Stored data entries
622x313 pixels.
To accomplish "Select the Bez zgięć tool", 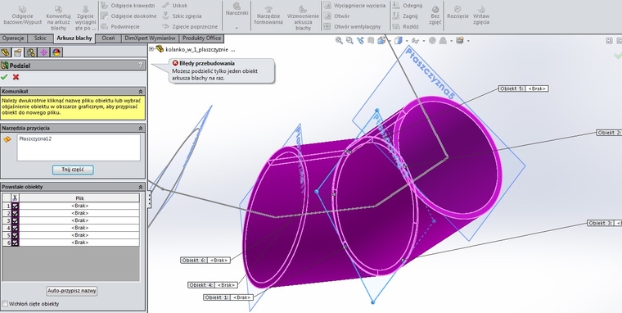I will coord(435,16).
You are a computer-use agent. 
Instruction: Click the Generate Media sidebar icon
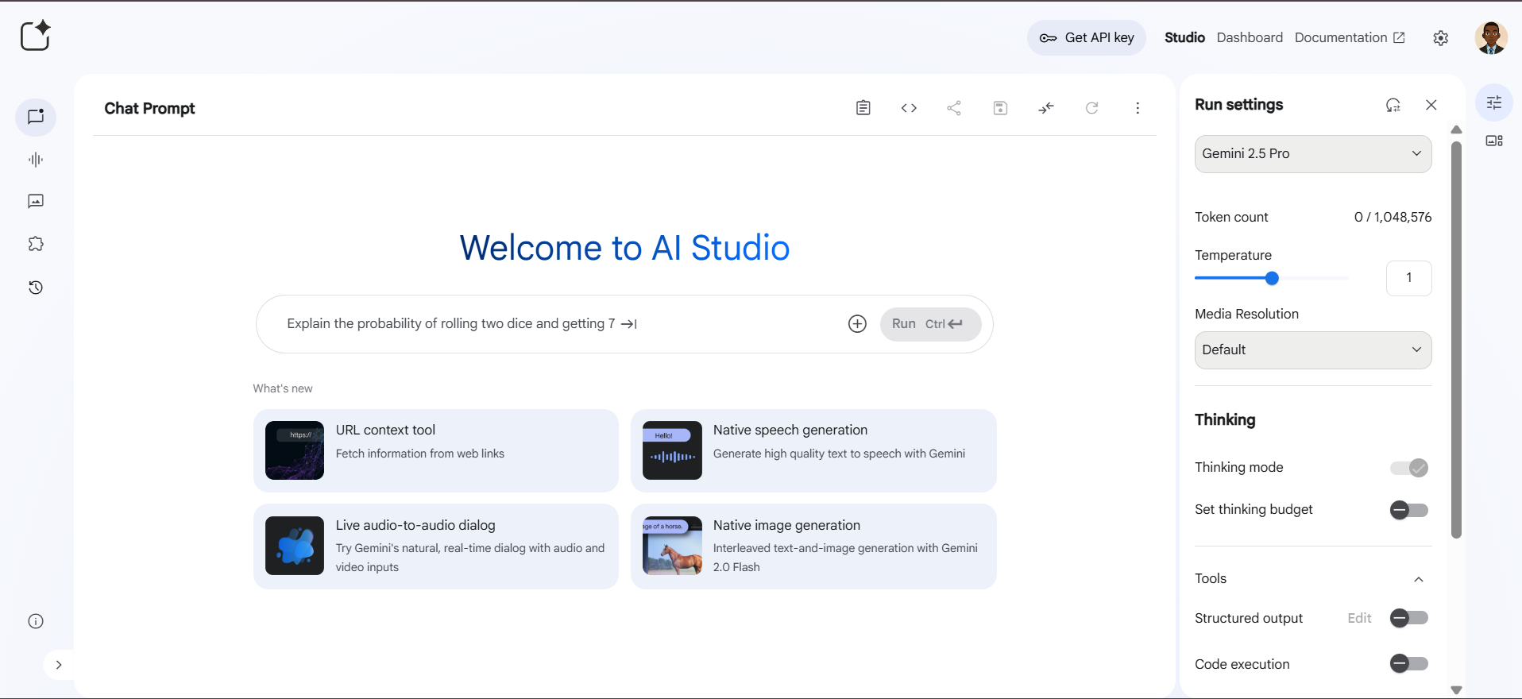pyautogui.click(x=36, y=202)
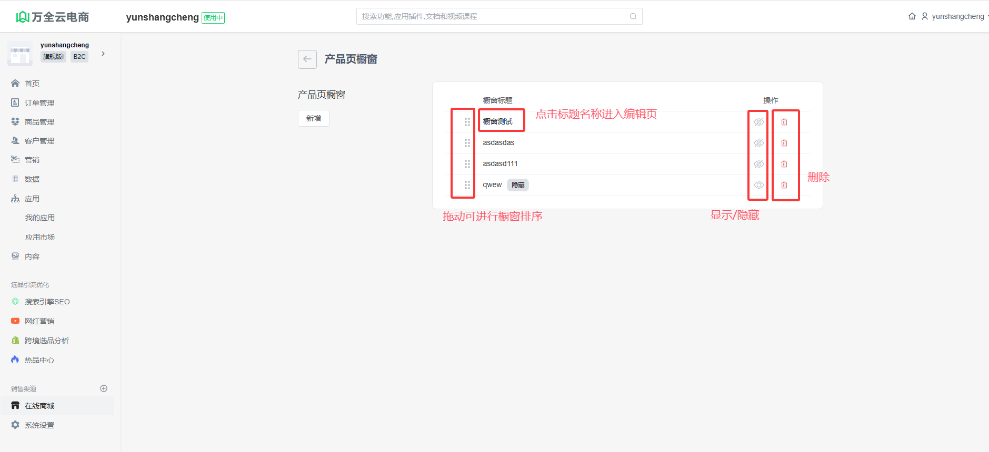Show the hidden qwew showcase
Image resolution: width=989 pixels, height=452 pixels.
tap(758, 185)
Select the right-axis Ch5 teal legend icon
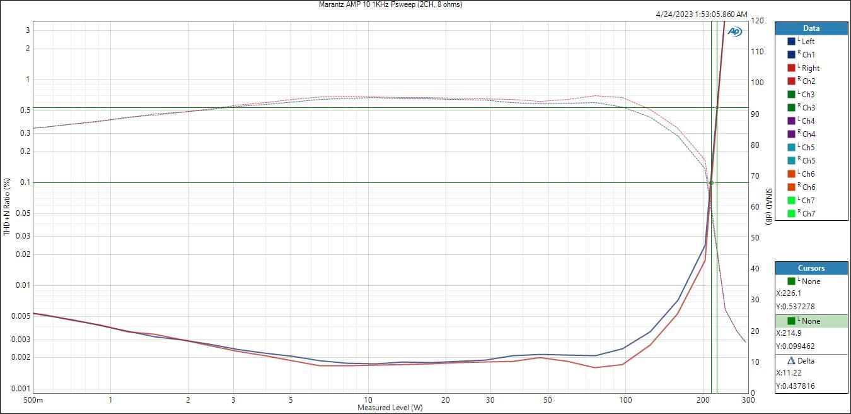This screenshot has width=851, height=414. [x=791, y=161]
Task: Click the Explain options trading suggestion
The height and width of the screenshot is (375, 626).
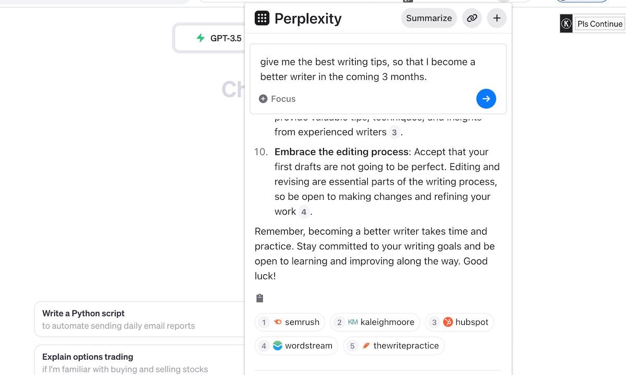Action: click(x=139, y=361)
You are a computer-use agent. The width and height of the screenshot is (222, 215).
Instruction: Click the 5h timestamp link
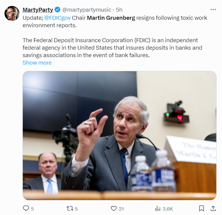pos(119,10)
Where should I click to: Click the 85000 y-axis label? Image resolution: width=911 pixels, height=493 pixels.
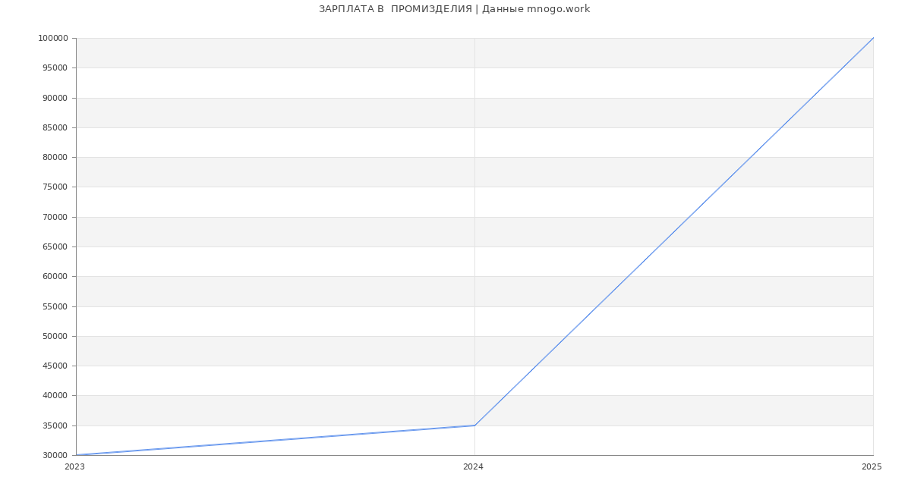pyautogui.click(x=55, y=127)
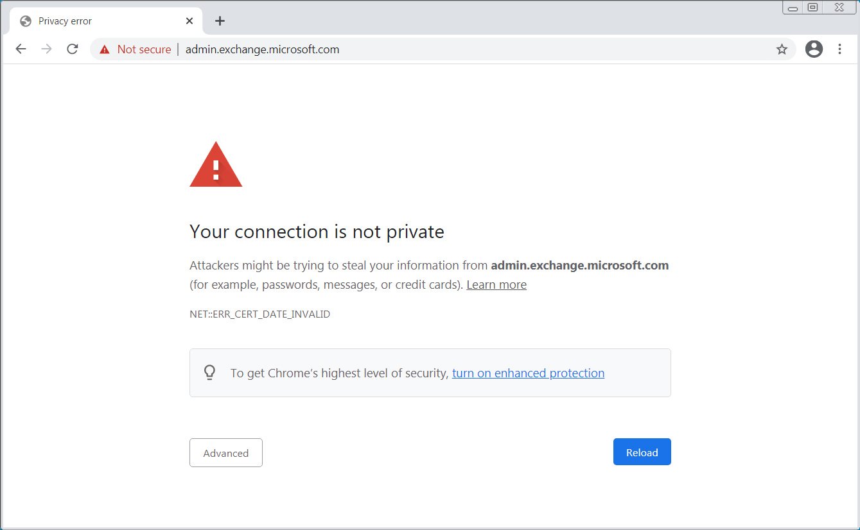Click the red Not secure warning icon

(105, 49)
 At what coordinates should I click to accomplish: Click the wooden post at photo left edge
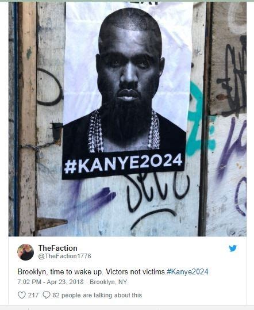pos(27,118)
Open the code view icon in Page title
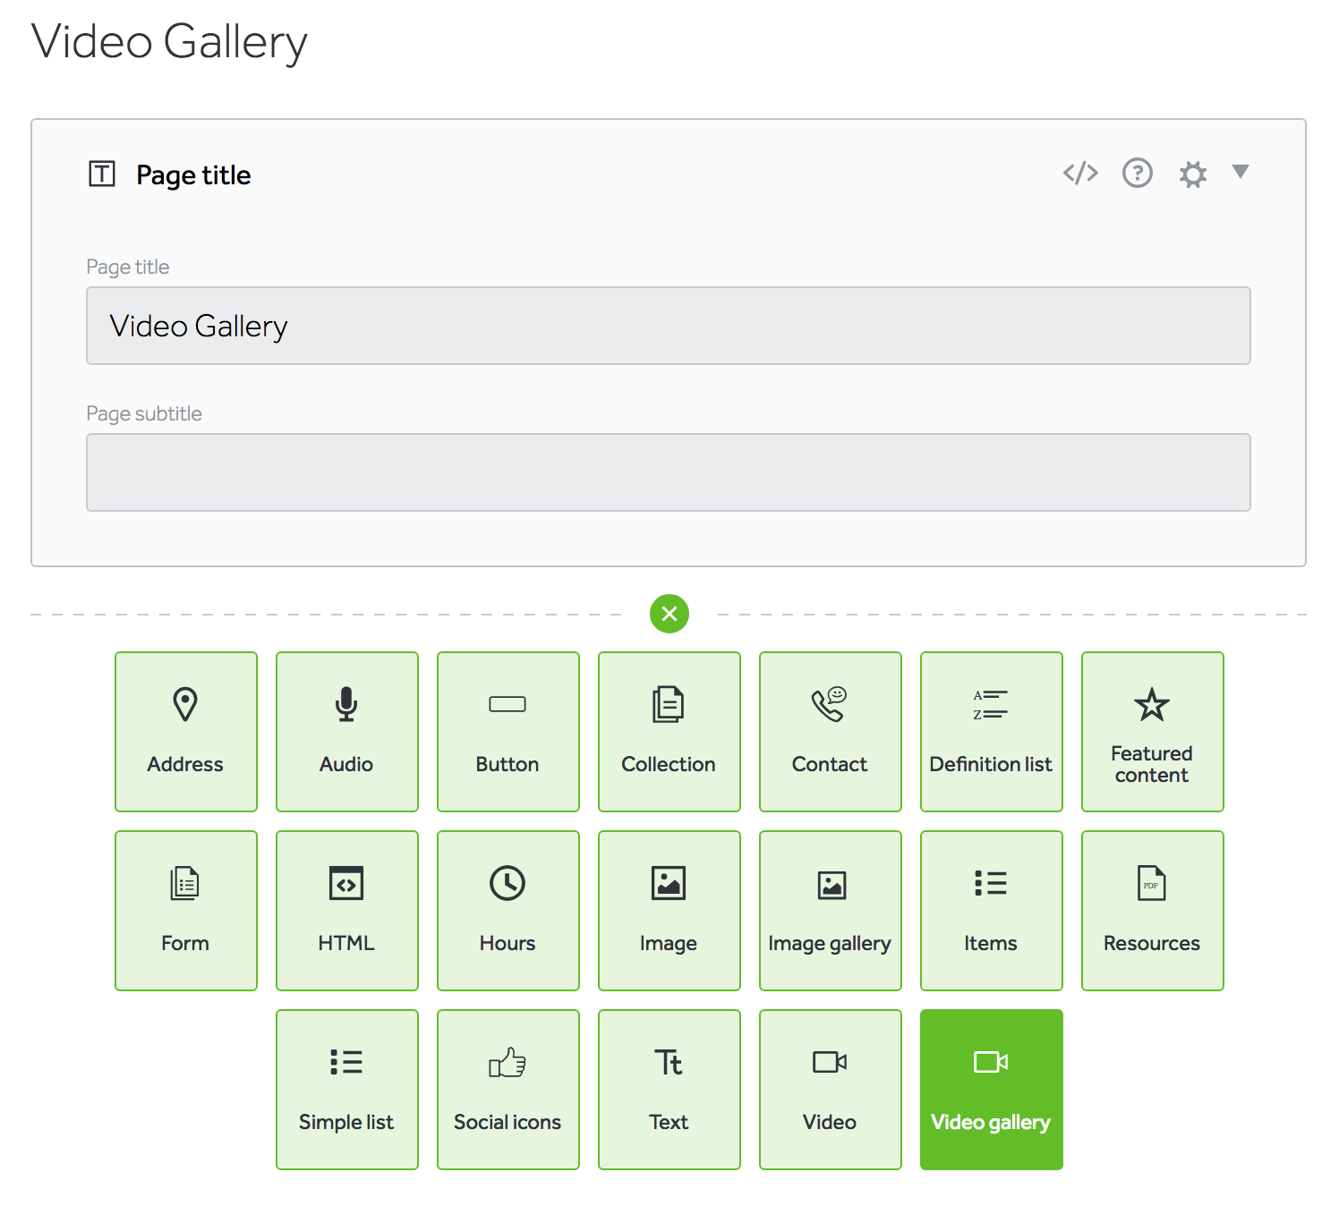The image size is (1339, 1206). pyautogui.click(x=1080, y=173)
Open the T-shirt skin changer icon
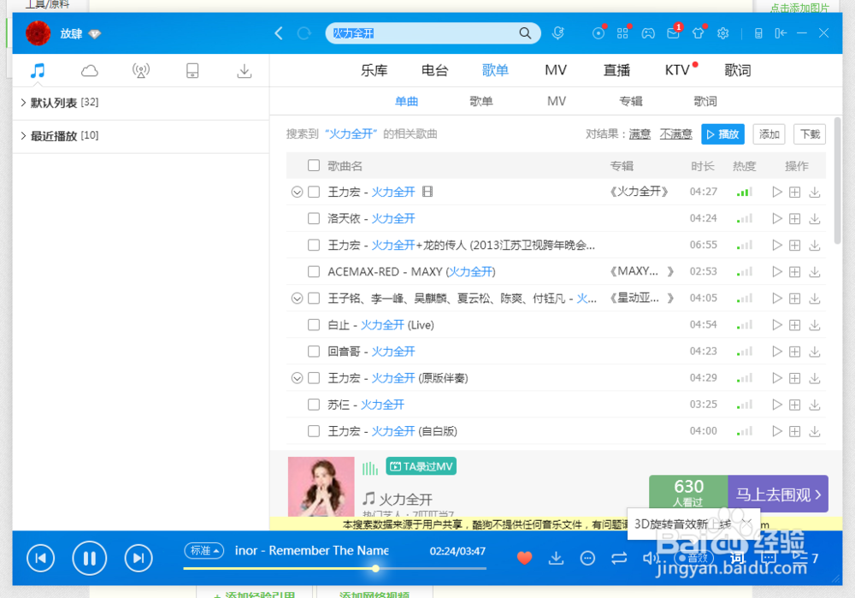Viewport: 855px width, 598px height. (698, 33)
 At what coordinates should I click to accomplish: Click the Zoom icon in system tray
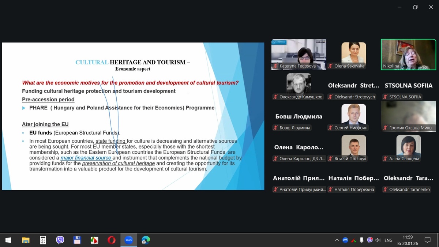click(345, 240)

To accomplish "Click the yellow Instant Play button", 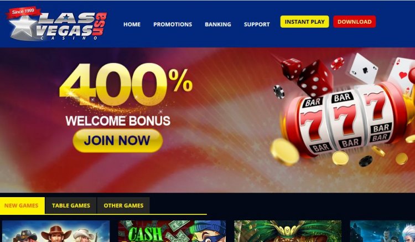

_Task objective:_ Wherever the string "computer" is found in the entries, copy the line it sits in.

_Written solution:_
You are a computer-use agent. 
You are a computer-use agent. The width and height of the screenshot is (222, 215).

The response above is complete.